そう、答えたら「えっ、なんで? それ(その出所)は自意識なの?」と、即座に聞き返された。たぶん違う。いや、そうかもしれない。

こういうことなのだと思う。似たような人々の集団なら、チェックされるところがあってもスルーされる防火壁もある。だけど、さまざまな種類の人間が集まる場合、本来なら見逃されるポイントまでチェックされてしまう。たとえば、サッカー好きの間で話している分には、イチローシアトル・マリナーズでプレイしていることを知らなくたって、それは無知ではないし、むしろ「フツー」だ。野球にウトいことなんて問われない。けれども、サッカー好きも野球好きもどっちも好きでない人もいる集団では「えっ!? あなた、ニュースにもなったのに、イチローの、あの新記録樹立を知らないの??」と、野球にウトいことがアダになることもある。自分でも意識していなかった弱点があぶり出されるというか。いや、ほとんどの場合、考えすぎか勘違いなのだ。でも、そんな逃れようのないカンジとか、緊張感の包囲網のなかで「完璧なワタシ」を演じなければならないプレッシャーは悲劇的に高まってくる。周囲のことを仲間内で愚痴っている間はいい。それが、何かのきっかけで外へ向いたときは、人間関係の衝突につながるし、内に向けば……、この人のようになる。この人の場合は、原稿を書く、ということに絶望してしまったらしい。アタクシもそうなるだろうか。ならないとは限らない。なったとき、何をすればいいだろうか。

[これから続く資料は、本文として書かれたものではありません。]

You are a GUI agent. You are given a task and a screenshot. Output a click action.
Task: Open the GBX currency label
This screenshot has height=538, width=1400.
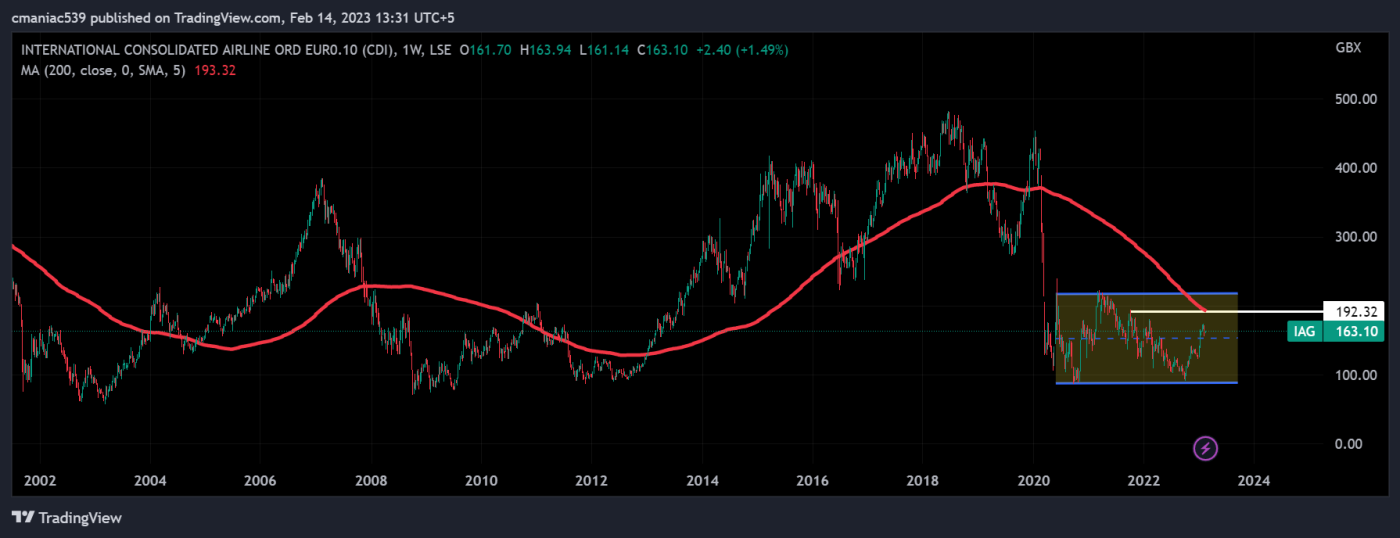pos(1347,48)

集団のなかで生きていくことは、難しい。それがムラであろうと、クニであろうと、質は違うけれど、どちらにもストレスがある。お金があって、仕事があって、恋人があって、それでも不安は止まらない。どれかが欠けていれば、なおさらだ。ただ、絶対に集団に属していなければならないと思わせる何かがあって、そこから外れてしまうことに恐怖するのかもしれない。所属を持たないフリーだからこそ、そういった不安は大きいのかもしれない。そんな不安が、健康までむしばんでしまうのかもしれない。よくわからない。それとも、ここで中断するということが、一つの世代的なビジョンクエストなんだろうか? よくわからない。わかることが怖いのかもしれない。